Reklama

Ks. Patryk Kruk postanowił podjąć nietypową próbę zachęcenia młodzieży do udziału w adwentowych mszach roratnich. Na dzieci czekają bardzo atrakcyjne, choć niecodzienne nagrody.

Ksiądz rozdaje napoje za udział w roratach

W mediach społecznościowych ksiądz ogłosił, że młodzi uczestnicy, którzy pojawią się na co najmniej ośmiu mszach roratnich i zdobędą odpowiednie potwierdzenia obecności, otrzymają w nagrodę popularny napój Wojanek. Pomysł ten ma nie tylko zmobilizować dzieci do regularnego uczestnictwa w liturgii, ale również uczynić adwent bardziej atrakcyjnym dla najmłodszych wiernych.

Osiem mszy – i nagroda w postaci Wojanka

Zasady akcji są proste – od 1 do 23 grudnia, od poniedziałku do piątku, o godzinie 18:30 odbywają się msze roratnie. Osoba, która pojawi się przynajmniej osiem razy i za każdym razem otrzyma specjalną naklejkę jako potwierdzenie obecności, otrzyma nagrodę – Wojanka. Ten popularny napój stał się swoistym symbolem akcji, mającym przyciągnąć uwagę młodzieży i zmotywować ją do aktywnego udziału w przygotowaniach do świąt.

## Dane wejściowe
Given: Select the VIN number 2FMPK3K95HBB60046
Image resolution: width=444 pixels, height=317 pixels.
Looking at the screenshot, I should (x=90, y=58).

## Zadania do wykonania
[a] Odpowiedz krótko na pytania do tekstu o roratach:
(i) Na ilu co najmniej mszach roratnich trzeba być, żeby dostać nagrodę?
(ii) O której godzinie odbywają się msze roratnie?
(iii) Co uczestnik dostaje za każdym razem jako potwierdzenie obecności?
[b] Podaj dalszy ciąg tekstu o roratach, zaczynając od miejsca, w którym się kończy.
Wiersze nie mają żadnego związku z tekstem o roratach.

## Odpowiedzi do zadań
[a]
(i) Na ośmiu.
(ii) O 18:30.
(iii) Specjalną naklejkę.

[b]
Spadające statystyki religijności młodzieży – duchowni reagują

Pomysł ks. Patryka Kruka nie pojawił się znikąd. Jak podaje PAP, latach 1992–2021 nastąpił gwałtowny spadek religijności młodych ludzi w Polsce. Odsetek osób w wieku 18–24 lata, które regularnie uczestniczą w praktykach religijnych, zmniejszył się z 69% do zaledwie 23%. Jednocześnie odsetek osób całkowicie niepraktykujących w tej grupie wzrósł z 7,9% do 36%.

Wobec tych danych duchowni próbują podejmować nowe inicjatywy, by przyciągnąć młodzież do kościoła – jedną z nich jest właśnie kontrowersyjna akcja z Wojankiem.

Tajemnicza niespodzianka dla najwytrwalszych uczestników

Ks. Patryk Kruk zapowiedział także specjalną nagrodę dla tych, którzy pojawią się na większej niż osiem liczbie mszy. Szczegóły tej nagrody pozostają owiane tajemnicą. Kapłan tłumaczy to charakterem adwentu – jako czasu pełnego oczekiwania i niespodzianek. Być może to... jeszcze więcej Wojanków?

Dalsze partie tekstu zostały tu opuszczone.